2. Description of the Prior Art
In a general universal serial bus (USB) system, if a user wants to move data in a memory of a peripheral element to a host via a USB transmission line, an aggregation method is employed to reduce the number of moving operations of the data, so as to lower the utilization of a central processing unit (CPU) of a host and accordingly decrease the loading of the CPU.
In accordance with the conventional aggregation transmission method, it is required to assign a fixed threshold to the memory of the peripheral element. When data volume in the memory reaches the fixed threshold, the peripheral element starts moving data from the memory to the host. Please refer to FIG. 1, which is a schematic diagram illustrating a threshold of a memory 110 and each transmission data. As shown in FIG. 1, when the memory 110 is configured to have a lower threshold, the size of each transmission data (#1˜#N+1) would be smaller (i.e., data volume maintains roughly at the same level of the threshold), and the utilization of the CPU would be higher (i.e., the loading of the CPU is heavier). However, at this moment, the memory 110 may have more buffering capacity to accommodate incoming data. On the other hand, when the memory 110 is configured to have a higher threshold, the size of each transmission data (#1˜#M) would be larger, and the utilization of the CPU would be lower (i.e., the loading of the CPU is lighter).
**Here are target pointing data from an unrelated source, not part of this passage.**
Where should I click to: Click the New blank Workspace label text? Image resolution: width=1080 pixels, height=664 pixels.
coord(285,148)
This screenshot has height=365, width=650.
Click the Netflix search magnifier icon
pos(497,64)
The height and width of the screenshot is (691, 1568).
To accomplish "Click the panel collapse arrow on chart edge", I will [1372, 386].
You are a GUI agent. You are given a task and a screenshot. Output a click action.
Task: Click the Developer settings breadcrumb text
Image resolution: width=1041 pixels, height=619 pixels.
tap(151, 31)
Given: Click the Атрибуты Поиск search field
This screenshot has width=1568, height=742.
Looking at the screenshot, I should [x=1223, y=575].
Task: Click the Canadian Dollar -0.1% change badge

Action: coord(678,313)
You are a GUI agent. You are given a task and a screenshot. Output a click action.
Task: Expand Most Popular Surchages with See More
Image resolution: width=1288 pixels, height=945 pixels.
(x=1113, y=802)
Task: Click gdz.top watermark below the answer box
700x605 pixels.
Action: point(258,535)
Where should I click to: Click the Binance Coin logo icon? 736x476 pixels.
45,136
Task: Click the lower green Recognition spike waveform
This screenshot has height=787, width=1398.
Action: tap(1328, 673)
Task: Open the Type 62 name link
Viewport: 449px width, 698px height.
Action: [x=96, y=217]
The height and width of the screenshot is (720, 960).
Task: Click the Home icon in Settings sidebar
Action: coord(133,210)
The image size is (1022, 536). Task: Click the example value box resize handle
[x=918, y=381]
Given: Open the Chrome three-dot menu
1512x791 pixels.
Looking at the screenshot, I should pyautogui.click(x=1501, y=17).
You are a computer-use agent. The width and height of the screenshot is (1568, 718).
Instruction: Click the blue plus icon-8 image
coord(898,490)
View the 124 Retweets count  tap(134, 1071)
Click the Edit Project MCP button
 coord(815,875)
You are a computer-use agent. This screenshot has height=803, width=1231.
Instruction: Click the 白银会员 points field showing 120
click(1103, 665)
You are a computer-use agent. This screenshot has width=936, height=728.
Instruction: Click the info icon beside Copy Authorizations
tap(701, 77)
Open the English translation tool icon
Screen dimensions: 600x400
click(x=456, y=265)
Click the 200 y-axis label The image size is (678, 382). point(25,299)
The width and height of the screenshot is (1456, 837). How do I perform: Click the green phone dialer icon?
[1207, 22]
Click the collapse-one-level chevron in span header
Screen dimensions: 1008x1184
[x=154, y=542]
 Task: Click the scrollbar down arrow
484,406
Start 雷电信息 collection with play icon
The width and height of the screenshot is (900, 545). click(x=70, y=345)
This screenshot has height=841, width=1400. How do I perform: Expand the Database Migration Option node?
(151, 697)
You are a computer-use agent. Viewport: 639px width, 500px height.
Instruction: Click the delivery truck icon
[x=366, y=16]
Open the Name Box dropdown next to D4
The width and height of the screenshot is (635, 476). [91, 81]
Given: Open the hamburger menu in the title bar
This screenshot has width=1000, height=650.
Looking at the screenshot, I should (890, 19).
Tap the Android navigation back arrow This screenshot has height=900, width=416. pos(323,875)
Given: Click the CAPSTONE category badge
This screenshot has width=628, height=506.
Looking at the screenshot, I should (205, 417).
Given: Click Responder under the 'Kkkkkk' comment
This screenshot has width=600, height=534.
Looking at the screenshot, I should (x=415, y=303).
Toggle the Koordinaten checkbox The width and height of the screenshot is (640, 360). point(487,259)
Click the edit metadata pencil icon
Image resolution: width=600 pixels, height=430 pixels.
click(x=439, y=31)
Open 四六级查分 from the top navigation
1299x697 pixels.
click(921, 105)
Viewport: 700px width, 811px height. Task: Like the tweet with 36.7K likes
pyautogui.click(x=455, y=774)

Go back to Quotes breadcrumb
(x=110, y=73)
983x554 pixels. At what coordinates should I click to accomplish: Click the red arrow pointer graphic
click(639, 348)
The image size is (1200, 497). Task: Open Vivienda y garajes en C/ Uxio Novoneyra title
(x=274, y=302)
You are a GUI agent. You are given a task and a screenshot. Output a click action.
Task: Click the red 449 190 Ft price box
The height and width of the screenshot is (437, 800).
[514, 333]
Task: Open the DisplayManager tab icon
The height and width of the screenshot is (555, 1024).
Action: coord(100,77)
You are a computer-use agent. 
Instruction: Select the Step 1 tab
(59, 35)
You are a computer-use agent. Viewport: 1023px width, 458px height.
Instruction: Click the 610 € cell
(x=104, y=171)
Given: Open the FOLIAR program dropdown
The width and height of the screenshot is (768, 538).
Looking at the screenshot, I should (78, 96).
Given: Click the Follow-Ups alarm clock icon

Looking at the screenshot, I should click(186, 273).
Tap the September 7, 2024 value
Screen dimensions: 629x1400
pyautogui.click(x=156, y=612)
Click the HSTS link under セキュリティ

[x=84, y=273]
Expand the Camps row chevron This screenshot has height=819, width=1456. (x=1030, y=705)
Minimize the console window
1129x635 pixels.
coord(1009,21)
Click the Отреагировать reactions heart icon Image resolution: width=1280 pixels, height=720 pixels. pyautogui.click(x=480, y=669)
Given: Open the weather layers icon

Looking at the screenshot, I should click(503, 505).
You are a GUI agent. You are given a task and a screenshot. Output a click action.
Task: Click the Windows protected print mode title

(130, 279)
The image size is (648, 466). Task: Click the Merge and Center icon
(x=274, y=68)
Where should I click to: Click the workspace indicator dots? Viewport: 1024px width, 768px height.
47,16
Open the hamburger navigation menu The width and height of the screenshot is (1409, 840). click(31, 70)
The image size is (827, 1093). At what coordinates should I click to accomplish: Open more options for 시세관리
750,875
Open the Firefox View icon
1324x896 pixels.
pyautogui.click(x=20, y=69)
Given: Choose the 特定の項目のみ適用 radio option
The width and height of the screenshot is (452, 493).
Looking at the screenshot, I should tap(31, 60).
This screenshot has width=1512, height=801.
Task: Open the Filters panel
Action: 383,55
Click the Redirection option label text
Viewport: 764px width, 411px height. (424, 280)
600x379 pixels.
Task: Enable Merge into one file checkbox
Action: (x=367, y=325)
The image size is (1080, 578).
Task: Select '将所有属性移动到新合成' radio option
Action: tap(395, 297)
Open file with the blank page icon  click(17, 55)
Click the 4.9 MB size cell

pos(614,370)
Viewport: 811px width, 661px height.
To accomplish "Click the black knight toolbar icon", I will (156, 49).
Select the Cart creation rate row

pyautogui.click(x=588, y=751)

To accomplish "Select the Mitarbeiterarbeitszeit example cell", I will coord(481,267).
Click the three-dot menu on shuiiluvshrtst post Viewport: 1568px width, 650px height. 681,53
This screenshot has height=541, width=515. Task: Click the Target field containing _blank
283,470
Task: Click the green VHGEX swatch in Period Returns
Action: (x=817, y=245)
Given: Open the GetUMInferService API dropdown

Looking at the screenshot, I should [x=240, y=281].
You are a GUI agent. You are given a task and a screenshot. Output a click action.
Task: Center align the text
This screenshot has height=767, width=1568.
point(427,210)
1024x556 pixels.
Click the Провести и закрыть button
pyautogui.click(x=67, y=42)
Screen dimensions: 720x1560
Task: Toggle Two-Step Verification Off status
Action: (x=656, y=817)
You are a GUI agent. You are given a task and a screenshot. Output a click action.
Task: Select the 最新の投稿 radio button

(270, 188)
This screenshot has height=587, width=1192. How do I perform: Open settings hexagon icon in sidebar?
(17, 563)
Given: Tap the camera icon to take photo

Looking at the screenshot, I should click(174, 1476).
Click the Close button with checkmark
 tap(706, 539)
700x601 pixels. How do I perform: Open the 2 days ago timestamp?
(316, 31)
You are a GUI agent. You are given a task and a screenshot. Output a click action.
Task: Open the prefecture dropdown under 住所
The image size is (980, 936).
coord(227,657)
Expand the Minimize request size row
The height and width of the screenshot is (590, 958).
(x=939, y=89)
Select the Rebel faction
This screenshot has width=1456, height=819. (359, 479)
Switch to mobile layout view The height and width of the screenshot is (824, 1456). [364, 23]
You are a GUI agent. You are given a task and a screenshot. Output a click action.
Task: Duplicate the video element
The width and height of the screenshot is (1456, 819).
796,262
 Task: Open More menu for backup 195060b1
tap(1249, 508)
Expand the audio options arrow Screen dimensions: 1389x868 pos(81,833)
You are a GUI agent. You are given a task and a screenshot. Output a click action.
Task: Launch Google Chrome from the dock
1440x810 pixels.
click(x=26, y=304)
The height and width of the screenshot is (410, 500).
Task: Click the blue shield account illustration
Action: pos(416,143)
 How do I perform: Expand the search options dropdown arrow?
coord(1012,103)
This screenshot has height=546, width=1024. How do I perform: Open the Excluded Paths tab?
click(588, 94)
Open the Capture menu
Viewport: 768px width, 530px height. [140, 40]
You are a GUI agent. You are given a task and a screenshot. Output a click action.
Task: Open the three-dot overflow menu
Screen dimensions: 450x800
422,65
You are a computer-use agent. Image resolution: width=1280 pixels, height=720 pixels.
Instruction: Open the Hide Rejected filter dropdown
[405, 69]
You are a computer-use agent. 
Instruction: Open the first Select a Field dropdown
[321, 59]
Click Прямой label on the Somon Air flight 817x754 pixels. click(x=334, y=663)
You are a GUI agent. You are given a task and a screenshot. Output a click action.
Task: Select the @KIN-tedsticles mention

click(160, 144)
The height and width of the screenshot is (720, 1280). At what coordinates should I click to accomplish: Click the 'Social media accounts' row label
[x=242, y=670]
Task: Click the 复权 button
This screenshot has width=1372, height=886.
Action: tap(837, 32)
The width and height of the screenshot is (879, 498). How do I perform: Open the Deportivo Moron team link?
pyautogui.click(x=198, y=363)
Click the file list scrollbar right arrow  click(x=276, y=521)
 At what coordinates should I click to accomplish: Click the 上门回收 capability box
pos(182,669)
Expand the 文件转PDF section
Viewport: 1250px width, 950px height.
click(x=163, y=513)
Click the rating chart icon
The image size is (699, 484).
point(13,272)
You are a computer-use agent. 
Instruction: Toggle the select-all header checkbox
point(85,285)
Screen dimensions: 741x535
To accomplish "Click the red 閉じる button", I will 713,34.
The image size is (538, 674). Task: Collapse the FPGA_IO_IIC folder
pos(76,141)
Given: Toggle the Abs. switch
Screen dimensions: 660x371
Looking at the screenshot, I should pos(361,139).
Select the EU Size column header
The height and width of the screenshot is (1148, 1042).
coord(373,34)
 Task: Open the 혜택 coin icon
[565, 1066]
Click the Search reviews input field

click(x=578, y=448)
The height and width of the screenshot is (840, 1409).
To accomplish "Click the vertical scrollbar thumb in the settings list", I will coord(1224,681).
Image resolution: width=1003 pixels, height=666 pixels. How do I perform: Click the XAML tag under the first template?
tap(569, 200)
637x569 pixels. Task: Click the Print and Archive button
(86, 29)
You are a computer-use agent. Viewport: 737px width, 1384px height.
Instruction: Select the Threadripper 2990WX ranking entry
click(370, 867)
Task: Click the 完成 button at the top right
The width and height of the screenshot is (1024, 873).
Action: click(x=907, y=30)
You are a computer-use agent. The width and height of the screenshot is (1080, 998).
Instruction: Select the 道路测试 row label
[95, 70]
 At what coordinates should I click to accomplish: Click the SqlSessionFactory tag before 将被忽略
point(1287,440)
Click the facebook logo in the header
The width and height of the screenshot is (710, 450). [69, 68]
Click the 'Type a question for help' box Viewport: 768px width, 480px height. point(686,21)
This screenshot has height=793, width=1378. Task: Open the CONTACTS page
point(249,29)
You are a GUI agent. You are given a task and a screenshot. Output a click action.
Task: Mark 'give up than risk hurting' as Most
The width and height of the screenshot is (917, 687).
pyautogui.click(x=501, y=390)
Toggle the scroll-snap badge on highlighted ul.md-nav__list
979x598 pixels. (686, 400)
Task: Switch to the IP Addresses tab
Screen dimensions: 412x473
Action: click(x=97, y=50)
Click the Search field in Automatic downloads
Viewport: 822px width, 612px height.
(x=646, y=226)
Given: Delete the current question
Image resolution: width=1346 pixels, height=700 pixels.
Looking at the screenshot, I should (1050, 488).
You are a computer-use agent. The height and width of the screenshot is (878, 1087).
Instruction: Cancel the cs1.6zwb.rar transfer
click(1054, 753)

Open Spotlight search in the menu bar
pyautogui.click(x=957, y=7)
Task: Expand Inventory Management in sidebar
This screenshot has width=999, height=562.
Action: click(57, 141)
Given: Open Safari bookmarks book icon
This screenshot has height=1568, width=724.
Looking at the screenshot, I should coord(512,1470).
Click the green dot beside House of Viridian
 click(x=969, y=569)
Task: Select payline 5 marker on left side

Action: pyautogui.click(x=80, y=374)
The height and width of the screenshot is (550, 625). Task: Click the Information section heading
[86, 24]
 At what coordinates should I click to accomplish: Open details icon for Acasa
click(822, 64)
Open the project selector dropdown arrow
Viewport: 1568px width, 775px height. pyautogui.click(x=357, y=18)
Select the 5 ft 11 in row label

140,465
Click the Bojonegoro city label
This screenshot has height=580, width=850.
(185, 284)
However, at this moment, the buffering capacity of the memory 110 would be relatively insufficient.
To sum up, since there is a conflict between the utilization of the CPU and the buffering capacity of the memory of the peripheral element, a system designer has to take both factors into account and balance the trade-offs. In other words, the conventional design fails to achieve optimized CPU utilization as well as optimized memory buffering capacity.